How This Book Can Help You
Florida's enormous and diverse medical community—spanning Mayo Clinic Jacksonville, Moffitt Cancer Center, and the University of Miami—creates a vast population of physicians who encounter the kind of inexplicable bedside moments Dr. Kolbaba documents in Physicians' Untold Stories. The state's position as a destination for aging Americans means Florida physicians routinely attend to patients at life's end, making deathbed phenomena a more common part of clinical experience here than in many other states. The cultural richness of Florida's communities, from Spiritualist Cassadaga to Little Havana's deep Catholic faith, provides a tapestry of beliefs about the afterlife that contextualizes the experiences Dr. Kolbaba describes.

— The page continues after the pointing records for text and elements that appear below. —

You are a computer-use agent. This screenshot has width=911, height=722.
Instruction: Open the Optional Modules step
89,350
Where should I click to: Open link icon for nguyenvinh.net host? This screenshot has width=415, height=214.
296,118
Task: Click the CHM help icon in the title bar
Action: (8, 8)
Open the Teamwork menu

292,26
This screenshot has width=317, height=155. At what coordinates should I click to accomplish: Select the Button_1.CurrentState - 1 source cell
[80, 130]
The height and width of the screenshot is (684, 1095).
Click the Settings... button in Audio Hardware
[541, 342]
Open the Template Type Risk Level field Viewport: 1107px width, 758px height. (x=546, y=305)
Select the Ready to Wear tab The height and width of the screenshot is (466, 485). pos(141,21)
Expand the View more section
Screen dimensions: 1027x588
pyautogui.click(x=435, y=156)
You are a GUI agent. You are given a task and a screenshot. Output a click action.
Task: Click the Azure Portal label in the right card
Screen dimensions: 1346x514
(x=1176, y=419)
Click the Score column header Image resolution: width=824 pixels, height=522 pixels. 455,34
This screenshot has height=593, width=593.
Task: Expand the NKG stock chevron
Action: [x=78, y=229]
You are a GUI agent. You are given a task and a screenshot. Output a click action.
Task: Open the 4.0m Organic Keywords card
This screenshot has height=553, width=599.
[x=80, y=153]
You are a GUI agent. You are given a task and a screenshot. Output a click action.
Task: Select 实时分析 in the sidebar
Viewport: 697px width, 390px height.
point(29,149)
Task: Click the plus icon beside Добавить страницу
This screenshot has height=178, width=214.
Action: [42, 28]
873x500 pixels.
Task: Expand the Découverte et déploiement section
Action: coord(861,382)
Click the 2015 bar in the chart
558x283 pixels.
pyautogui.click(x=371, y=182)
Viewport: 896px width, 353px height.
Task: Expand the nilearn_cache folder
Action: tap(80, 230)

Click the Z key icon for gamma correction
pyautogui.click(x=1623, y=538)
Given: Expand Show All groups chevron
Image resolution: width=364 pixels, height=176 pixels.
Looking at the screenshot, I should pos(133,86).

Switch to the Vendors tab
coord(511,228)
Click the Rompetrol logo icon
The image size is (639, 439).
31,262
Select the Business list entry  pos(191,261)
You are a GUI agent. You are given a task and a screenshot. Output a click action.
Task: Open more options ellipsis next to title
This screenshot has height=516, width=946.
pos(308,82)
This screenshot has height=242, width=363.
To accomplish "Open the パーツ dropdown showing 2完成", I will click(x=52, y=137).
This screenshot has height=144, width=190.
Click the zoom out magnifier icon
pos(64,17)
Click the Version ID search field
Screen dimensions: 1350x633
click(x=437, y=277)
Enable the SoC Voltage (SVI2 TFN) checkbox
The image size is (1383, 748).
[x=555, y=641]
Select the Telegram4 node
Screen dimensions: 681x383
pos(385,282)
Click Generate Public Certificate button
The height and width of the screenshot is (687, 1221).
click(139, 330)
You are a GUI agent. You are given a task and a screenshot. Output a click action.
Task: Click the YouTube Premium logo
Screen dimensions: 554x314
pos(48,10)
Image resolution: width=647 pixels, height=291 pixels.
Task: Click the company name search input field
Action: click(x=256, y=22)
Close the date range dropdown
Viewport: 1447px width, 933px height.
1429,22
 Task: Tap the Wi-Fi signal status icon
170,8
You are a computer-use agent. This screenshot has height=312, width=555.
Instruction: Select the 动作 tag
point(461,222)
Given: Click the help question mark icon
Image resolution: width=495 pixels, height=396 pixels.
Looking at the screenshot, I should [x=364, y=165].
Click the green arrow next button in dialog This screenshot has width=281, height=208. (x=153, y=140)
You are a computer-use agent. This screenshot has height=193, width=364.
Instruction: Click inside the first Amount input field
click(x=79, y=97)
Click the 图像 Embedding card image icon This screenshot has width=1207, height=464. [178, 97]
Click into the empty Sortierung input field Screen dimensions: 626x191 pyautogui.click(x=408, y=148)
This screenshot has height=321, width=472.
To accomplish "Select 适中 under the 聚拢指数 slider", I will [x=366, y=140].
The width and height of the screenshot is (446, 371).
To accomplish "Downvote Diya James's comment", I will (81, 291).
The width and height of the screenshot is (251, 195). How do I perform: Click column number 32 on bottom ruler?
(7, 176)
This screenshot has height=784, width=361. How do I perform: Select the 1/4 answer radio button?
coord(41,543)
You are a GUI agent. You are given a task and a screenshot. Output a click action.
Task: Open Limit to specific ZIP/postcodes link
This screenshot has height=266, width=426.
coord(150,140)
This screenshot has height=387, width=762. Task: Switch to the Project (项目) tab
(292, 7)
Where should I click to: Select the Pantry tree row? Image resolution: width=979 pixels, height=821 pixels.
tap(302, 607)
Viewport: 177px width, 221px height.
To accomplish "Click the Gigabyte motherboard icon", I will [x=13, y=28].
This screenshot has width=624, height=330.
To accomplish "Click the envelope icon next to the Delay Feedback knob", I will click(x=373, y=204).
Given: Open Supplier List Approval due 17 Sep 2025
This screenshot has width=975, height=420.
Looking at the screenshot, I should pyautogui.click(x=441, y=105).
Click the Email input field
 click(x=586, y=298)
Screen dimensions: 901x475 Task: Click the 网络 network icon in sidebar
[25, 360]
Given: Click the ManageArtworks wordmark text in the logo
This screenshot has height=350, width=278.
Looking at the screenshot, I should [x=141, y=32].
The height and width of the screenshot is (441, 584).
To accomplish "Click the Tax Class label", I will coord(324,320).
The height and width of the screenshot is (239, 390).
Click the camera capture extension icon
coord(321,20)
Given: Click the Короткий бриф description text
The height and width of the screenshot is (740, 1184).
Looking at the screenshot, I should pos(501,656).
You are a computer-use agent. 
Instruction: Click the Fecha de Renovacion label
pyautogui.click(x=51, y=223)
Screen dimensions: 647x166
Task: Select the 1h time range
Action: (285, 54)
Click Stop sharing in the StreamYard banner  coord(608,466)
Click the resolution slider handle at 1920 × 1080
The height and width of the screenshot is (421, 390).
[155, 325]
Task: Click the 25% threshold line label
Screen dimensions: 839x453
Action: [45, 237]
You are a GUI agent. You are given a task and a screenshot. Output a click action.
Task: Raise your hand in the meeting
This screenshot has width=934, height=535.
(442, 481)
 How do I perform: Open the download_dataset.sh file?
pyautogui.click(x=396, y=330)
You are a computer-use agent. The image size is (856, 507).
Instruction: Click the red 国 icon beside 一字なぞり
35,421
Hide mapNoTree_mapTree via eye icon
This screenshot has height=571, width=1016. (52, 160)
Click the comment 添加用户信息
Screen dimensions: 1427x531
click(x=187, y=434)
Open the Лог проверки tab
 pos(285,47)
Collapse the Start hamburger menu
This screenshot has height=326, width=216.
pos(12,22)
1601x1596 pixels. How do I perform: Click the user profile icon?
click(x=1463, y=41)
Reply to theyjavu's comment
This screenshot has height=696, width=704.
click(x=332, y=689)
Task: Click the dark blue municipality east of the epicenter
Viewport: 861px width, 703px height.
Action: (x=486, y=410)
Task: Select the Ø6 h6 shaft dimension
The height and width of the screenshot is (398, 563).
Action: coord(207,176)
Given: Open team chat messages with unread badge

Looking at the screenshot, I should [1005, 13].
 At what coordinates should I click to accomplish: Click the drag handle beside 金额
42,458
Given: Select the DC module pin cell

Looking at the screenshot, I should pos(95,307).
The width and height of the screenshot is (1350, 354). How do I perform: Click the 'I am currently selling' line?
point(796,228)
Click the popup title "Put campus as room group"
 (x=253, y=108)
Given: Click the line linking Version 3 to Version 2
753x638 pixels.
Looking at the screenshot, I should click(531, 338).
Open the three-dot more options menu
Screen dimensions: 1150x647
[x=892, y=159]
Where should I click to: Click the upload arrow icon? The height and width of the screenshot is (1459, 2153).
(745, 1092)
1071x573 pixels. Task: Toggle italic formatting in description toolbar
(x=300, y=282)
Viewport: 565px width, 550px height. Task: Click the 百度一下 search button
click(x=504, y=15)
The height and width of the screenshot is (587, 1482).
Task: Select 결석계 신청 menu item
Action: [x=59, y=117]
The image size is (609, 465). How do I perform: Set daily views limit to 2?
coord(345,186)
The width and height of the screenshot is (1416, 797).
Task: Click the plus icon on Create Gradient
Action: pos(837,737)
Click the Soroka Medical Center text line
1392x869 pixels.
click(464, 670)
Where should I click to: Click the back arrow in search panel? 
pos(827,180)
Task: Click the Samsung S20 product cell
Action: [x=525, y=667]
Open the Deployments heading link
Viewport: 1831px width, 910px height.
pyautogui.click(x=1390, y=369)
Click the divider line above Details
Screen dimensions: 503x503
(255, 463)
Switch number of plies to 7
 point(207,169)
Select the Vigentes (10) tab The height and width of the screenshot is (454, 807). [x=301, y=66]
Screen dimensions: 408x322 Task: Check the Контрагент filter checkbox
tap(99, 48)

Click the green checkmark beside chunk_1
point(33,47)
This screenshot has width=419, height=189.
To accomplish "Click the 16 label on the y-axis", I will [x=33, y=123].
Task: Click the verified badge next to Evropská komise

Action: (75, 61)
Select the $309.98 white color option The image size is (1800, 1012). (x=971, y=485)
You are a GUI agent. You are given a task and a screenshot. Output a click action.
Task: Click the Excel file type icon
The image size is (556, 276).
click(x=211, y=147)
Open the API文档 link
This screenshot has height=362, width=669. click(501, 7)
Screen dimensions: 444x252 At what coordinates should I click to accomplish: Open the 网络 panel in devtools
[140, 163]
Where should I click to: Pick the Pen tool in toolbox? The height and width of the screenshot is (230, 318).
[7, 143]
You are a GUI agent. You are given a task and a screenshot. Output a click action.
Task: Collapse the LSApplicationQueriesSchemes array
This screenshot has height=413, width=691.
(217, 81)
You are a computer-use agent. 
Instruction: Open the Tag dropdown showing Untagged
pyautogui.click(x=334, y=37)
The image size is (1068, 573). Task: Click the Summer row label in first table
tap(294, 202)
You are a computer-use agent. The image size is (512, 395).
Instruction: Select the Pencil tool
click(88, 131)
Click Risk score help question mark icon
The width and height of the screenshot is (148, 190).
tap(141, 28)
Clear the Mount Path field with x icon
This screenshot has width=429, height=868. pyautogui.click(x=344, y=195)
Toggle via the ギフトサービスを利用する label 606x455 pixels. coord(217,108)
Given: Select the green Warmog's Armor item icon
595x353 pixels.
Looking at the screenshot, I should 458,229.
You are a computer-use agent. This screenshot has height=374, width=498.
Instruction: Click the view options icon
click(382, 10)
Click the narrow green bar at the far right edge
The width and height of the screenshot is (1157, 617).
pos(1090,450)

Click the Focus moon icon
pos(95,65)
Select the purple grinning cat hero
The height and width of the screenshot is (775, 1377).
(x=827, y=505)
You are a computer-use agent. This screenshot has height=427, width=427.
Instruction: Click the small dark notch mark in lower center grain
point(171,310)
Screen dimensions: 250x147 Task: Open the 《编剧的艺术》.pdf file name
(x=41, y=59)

Sunday school classes near Coral Springs, Florida that study this book alongside Scripture will find productive tensions between the physicians' accounts and traditional theological frameworks. Do NDEs confirm heaven? Are hospital ghosts the spirits of the dead or something else? Does the life review described in many NDEs align with biblical judgment? These questions don't have easy answers, and the South's theological seriousness makes the conversation richer.


About the Author
Dr. Scott J. Kolbaba, MD is an internist at Northwestern Medicine. Mayo Clinic trained, he spent three years interviewing 200+ physicians about their most extraordinary experiences.
Medical Fact
Volunteering has been associated with a 22% reduction in mortality risk, according to a study of over 64,000 participants.